Su mirada se tornó desorbitada y sus deseos de huir, de correr al final del mundo y esconderse ante la primera sombra, eran obvios. Mas se mantuvo en su asiento y sólo logró musitar un débil y quejumbroso “Sí”. Eso me lo temía. Quería pensar que no, pero en el fondo lo sabía. Sin embargo, aún ante el umbral de lo inevitable la sorpresa siempre nos hace su víctima. Ella me miró con ojos llorosos y yo no pude mas que devolverle la mirada. A falta de más que hacer, le pasé la mano por la cabeza para hacerla sentir un poco más cómoda.
-“Por qué no hizo nada, señora?”
-“No podía. Yo le rogué que no viniera. Le rogué que no volviera a verme. Yo se lo imploré, que se olvidara de mí, aunque yo no pudiera nunca olvidarme de ella.”
Pensé en preguntarle “Por qué sigues con él”, pero tan pronto como llegó la pregunta a mi mente la descarté por obvia. Lo que todos saben, nadie debe preguntar. “Asegúreme una taza de café por favor, que he viajado mucho y mal”.
Volvimos sin otra palabra al recibidor, y allí estaba él, grande, inmutable, asqueroso, viendo un partido de fútbol. Entablé una conversación sobre la grandeza del equipo italiano, y le saqué así la primera sonrisa en todo el día. Mal para él sería la última. Tomé mi café y el suyo, que había pedido a su esposa en el transcurso de nuestra conversación, y que yo de buena gana me había ofrecido a llevar. Existe una forma de hacer al coolant de los autos inodoro, incoloro y sin sabor. Los más empedernidos químicos se han reservado el secreto, y yo también lo haré. De más está explicar lo que sucedió después. Generalmente estas muertes se consuman poco a poco, con un poquito de antifreeze en la ensalada hoy y un poco en el café mañana; pero yo no tenía ese tiempo, ni pensaba darle más color al asunto del que tenía. Se desplomó al piso con ojos desorbitados, y la parte más mórbida de mí se rió al confirmar su parecido con un venado muerto.
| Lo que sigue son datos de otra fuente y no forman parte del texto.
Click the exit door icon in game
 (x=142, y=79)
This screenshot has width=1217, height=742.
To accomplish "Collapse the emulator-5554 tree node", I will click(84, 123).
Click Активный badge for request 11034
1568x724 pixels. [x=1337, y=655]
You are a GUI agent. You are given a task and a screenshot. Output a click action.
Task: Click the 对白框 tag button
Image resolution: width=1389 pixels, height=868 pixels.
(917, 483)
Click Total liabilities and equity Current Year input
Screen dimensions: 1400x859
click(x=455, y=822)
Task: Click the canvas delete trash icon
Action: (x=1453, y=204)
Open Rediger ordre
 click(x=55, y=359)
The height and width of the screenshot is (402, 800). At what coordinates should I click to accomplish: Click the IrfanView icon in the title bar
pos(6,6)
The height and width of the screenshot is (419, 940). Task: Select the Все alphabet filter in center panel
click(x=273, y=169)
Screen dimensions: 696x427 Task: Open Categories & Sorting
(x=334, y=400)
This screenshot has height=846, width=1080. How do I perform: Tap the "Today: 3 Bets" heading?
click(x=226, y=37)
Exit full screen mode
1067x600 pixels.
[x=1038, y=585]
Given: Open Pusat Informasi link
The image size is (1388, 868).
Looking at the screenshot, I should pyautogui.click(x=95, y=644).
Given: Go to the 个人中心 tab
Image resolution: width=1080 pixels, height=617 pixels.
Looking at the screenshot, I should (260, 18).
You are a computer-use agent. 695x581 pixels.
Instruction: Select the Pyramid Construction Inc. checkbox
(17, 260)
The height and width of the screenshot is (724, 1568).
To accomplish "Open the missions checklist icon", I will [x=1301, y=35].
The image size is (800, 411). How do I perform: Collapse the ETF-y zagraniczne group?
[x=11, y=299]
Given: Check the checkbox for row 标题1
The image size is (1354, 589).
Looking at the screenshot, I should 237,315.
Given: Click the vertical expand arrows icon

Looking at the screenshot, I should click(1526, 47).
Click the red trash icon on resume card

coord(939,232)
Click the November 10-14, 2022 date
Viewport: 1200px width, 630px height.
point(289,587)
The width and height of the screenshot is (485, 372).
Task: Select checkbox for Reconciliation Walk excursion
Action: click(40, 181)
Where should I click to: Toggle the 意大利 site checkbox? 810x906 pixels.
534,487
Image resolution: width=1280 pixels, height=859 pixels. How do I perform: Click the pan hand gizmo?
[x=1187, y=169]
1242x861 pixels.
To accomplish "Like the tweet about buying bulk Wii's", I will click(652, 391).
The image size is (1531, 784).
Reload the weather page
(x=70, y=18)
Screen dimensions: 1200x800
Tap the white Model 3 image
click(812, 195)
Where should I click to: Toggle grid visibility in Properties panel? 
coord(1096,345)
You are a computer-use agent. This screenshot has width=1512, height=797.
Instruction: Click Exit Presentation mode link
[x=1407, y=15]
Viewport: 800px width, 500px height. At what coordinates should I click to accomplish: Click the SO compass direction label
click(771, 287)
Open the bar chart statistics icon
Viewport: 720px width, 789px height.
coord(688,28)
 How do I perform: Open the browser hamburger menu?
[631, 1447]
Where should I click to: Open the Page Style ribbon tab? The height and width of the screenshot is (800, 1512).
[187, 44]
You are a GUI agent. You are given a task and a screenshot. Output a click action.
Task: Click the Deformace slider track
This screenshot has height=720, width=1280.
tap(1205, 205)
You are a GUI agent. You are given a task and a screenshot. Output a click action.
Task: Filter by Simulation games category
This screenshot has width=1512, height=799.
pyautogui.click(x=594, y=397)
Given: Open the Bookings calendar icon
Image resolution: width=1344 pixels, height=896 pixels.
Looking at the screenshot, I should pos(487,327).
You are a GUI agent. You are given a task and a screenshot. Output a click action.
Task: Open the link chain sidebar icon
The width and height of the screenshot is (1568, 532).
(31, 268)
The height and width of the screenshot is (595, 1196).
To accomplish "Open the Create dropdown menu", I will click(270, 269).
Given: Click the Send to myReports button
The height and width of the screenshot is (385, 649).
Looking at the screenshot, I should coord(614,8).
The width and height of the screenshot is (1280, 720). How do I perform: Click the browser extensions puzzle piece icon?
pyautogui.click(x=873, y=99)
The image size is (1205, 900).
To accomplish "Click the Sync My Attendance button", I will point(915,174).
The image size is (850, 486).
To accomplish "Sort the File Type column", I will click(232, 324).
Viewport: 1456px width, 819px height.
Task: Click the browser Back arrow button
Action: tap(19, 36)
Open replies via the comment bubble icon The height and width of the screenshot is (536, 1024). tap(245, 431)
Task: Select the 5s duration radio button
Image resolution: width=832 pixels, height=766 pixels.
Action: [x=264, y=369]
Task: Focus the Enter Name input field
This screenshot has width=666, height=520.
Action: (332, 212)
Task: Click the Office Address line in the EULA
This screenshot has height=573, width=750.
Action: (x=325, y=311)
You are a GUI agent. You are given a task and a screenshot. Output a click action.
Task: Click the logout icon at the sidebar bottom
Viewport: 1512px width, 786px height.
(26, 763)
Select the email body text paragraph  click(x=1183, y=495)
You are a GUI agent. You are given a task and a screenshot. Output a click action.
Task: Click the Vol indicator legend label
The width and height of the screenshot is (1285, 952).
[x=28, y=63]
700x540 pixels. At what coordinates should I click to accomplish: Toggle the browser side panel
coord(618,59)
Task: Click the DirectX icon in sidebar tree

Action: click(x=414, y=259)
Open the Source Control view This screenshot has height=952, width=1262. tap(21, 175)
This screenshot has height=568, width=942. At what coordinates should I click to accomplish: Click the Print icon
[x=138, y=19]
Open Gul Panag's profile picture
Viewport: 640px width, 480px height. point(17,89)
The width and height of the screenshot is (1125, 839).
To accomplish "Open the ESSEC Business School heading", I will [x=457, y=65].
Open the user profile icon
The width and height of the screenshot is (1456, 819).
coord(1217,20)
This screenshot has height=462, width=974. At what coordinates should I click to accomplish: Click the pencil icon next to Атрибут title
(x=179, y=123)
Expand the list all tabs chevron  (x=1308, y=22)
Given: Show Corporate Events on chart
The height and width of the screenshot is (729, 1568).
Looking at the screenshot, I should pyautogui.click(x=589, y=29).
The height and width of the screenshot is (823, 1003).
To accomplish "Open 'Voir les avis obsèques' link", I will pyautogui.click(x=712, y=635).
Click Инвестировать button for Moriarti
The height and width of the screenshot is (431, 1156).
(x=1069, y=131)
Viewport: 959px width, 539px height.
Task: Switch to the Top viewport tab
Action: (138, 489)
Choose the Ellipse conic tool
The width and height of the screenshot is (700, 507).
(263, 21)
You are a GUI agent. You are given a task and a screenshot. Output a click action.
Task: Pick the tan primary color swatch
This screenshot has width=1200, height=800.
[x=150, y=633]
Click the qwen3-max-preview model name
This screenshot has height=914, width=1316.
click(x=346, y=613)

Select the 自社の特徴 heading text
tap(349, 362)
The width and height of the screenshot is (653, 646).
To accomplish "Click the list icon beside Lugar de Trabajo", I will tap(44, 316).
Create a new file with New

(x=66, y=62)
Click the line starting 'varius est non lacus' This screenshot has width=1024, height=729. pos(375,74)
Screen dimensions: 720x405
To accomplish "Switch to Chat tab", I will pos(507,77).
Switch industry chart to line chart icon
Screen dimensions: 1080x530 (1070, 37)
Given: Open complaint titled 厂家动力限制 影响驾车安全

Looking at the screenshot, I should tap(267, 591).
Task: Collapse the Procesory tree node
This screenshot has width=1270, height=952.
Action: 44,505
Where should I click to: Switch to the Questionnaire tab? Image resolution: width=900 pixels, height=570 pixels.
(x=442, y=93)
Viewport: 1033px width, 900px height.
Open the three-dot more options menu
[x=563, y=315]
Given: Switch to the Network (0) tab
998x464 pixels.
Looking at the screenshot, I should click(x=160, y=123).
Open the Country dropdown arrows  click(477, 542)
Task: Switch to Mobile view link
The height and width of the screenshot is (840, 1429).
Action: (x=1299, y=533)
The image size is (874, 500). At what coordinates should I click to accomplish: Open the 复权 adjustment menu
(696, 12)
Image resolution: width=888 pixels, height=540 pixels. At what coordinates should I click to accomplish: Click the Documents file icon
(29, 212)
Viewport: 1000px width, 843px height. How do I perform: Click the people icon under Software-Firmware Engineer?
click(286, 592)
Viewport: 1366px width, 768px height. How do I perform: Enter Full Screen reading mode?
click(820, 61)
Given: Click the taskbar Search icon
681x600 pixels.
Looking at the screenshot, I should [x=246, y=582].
Ella no sabía qué hacer; por un lado creo que quería gritar en horror y por otro agradecerme desde lo más hondo del alma.
Me quedé un rato ahí, contemplando el cadáver y reflexionando en lo que había hecho. Es cierto que Sabrina y yo no éramos las camaradas más cercanas, pero en toda realidad lo hice más por mí que por ella- cuando leí la carta, me enamoré de su amor, y no podía dejar que terminara así. La hermosa letra, el delicioso olor a vainilla y el cortesano francés llenaron mis días de mosaicos de vibrantes colores. Quien mancille algo así no debería vivir. Con eso, por lo menos, me justifico. Vivo sin dolores ni arrepentimientos. Vi con cierta mórbida satisfacción el obituario de aquel pobre diablo, lo recorté y lo puse en un fino marco de bordes dorados. A la que hice viuda la veo de vez en cuando, cada vez más bella y radiante que la anterior. Hasta diría que ha aumentado de estatura. Cenamos juntas, vamos a parques y museos, mas aclaro aquí que no somos, fuimos ni seremos amantes. El abnegado respeto que tengo por mi camarada, por ese amor, por esa carta, me prohíbe a mí misma deshacerlo y reinventar algo en sus ruinas. Intento aparentar que mi alma vive más allá de las grandes pasiones, y el único vástago de lo contrario es la carta. Le devolví la dignidad tanto a la viva como a la muerta, mas a ninguna le devolví la carta. Está perfectamente preservada, herméticamente sellada junto a mis notas de química, mis aforismos y otro par de documentos, en algún olvidado rincón de la Vía quattordici di Settembre en Perugia.